Automated partial prooftesting
Partial proof testing in general offers great opportunities to increase overall plant safety and the reduction of proof test efforts. Besides the partial proof testing of automated industrial valve assemblies, it is now also possible to partially proof test sensing elements, such as flowmeters, pressure meters, etc.
However, the test methods are now possibly also fully automated. For this purpose, the safety system (SSPS) first reads out the entire configuration of the measuring device while in SIL mode. Then the safety control system (SSPS) transfers the measuring device from SIL mode to simulation mode in order to perform the specified partial proof tests:
Conducting a complete self-test
First, the SSPS causes the device to perform a complete self-test. In doing so, the device can test memory areas, among others, that it could not be tested in normal operation. Depending on the measuring method, this self-test can reach a test depth (PTC - Partial Proof Test Coverage) of up to 40%.

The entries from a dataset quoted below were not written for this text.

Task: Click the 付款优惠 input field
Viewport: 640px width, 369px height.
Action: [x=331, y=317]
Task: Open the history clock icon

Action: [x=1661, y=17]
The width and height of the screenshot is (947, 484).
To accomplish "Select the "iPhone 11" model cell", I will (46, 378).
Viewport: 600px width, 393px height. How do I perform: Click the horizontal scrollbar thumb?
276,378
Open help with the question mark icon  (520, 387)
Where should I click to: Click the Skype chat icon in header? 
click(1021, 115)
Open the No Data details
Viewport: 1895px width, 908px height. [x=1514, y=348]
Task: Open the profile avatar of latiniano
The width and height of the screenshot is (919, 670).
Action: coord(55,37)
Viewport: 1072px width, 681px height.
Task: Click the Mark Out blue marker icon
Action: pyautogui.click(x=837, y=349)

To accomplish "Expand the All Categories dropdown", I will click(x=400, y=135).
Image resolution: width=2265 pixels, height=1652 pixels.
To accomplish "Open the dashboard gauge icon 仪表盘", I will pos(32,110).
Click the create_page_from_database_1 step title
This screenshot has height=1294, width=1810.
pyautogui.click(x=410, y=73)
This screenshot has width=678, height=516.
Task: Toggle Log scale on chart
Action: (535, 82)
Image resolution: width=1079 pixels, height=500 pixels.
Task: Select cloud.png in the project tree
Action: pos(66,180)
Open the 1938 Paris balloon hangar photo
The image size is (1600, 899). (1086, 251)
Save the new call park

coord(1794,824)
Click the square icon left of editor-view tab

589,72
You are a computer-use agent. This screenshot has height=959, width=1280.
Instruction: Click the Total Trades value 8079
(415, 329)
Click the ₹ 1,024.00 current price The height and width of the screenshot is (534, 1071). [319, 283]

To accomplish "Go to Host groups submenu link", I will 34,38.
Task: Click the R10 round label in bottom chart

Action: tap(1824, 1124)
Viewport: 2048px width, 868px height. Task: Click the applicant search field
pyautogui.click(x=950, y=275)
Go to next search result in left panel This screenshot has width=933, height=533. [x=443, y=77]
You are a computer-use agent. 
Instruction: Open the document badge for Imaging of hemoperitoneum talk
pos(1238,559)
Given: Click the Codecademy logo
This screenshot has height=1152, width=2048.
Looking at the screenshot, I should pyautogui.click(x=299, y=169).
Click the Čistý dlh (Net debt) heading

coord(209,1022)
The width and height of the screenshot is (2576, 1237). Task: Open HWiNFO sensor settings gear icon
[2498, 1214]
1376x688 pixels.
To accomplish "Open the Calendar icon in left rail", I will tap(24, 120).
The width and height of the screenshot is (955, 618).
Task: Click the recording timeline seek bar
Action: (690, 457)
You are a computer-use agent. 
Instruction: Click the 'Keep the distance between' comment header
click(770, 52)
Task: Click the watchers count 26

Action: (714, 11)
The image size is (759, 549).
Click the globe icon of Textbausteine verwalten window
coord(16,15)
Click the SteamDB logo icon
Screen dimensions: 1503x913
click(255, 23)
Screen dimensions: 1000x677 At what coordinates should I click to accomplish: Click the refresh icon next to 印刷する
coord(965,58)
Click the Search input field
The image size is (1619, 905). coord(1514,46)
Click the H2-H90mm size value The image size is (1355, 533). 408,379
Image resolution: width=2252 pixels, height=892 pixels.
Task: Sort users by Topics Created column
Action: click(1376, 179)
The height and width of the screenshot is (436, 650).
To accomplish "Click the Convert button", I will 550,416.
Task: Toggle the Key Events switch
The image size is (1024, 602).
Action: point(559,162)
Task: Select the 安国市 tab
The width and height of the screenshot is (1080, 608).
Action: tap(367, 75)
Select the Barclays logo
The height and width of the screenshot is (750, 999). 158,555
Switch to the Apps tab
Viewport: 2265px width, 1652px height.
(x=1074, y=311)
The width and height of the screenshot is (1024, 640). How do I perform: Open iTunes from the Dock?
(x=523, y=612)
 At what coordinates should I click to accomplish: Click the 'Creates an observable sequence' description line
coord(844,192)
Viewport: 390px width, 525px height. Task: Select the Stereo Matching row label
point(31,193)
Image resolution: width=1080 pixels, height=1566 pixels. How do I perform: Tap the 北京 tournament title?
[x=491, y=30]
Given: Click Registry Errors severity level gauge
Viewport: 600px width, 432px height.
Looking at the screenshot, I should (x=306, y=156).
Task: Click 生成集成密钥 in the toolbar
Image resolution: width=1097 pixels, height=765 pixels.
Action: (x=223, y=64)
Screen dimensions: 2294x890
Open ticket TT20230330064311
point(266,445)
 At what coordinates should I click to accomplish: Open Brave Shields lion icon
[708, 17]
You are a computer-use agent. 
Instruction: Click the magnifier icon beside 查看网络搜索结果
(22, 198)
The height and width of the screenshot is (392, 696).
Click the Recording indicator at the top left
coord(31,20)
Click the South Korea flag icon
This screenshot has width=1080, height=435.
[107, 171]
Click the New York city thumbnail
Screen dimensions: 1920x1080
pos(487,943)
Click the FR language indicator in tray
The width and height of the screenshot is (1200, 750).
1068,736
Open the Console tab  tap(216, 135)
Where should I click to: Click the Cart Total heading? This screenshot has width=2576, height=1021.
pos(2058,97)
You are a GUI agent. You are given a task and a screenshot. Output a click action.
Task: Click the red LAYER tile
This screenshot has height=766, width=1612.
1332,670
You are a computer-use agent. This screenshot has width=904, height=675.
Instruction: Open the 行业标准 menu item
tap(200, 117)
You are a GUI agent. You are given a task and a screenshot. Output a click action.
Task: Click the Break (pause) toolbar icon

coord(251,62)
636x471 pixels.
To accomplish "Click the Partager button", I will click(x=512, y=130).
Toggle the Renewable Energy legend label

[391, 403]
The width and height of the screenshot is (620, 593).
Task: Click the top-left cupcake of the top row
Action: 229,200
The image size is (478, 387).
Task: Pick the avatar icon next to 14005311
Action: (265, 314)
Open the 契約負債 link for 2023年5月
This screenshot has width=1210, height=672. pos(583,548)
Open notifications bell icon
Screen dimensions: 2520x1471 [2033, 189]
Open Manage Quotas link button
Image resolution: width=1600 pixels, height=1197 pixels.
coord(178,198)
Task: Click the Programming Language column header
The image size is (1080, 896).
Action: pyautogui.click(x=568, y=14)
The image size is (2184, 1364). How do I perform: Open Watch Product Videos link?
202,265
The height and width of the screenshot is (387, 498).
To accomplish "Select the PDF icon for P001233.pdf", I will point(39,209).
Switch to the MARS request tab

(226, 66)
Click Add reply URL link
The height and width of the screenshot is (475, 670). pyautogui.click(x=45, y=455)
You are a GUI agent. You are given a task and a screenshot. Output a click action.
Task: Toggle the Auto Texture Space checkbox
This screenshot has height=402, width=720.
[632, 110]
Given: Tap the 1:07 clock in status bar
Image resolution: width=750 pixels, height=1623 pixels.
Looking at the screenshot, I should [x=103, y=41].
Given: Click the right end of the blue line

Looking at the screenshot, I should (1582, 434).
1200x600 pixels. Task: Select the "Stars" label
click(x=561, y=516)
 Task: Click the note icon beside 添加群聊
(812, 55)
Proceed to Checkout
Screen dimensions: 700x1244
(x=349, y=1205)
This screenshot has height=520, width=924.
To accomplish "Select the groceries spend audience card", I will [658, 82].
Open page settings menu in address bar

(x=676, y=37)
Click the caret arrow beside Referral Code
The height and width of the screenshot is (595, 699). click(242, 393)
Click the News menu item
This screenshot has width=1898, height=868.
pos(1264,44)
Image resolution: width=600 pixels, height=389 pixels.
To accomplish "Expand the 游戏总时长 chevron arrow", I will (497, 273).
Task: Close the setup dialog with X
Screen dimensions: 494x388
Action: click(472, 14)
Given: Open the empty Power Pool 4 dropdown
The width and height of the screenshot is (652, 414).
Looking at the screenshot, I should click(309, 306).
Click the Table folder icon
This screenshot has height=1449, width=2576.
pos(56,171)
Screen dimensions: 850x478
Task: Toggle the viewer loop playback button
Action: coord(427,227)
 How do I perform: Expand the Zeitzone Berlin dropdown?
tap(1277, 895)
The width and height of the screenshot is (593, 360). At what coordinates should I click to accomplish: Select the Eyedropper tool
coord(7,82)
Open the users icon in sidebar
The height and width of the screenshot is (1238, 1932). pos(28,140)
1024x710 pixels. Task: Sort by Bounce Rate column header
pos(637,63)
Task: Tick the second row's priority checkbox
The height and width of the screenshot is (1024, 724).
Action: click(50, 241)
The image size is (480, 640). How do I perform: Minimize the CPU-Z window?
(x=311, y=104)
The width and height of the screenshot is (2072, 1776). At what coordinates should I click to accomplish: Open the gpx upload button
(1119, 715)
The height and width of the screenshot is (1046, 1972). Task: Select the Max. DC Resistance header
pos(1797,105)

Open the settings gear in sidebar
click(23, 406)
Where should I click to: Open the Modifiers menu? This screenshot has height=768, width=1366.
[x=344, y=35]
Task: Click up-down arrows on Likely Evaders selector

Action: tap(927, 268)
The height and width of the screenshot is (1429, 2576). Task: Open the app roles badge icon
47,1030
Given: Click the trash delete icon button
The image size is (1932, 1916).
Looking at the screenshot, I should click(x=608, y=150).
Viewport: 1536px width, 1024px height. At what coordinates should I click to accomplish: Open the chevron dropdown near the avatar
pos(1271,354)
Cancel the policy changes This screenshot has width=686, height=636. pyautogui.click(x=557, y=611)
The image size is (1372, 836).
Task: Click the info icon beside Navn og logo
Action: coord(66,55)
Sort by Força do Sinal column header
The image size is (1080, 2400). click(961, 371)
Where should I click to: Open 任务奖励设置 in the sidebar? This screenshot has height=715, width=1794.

Easy testing of current loops
Secondly, the current loops can now be easily tested without disconnecting the cabling. Via simulation, the SSPS instructs the measuring device to apply different current values to the output, which are measured directly by the input modules of the SSPS. This makes it easy to check whether the setpoint and actual values still match. Depending on the device type, the PTC here is approx. 30%.
Aligning the configuration
At the end of the automated partial proof test, the measuring device is set back to SIL mode and the previously read configuration is compared with the current configuration. This is done to ensure that the device is 100% in the same configuration state as before the test.
Important: The plant operator must be aware that during the partial proof test, manually performed or automated, the safety function is not available for the duration of the test!
It is essential to ensure that the safety of the plant operation is guaranteed during the partial proof test. This is usually regulated by organizational measures: If, for example, there is a risk of overfilling a container, which could result in persons in the immediate vicinity being burned, the corresponding area must be closed off to persons for the duration of the partial test.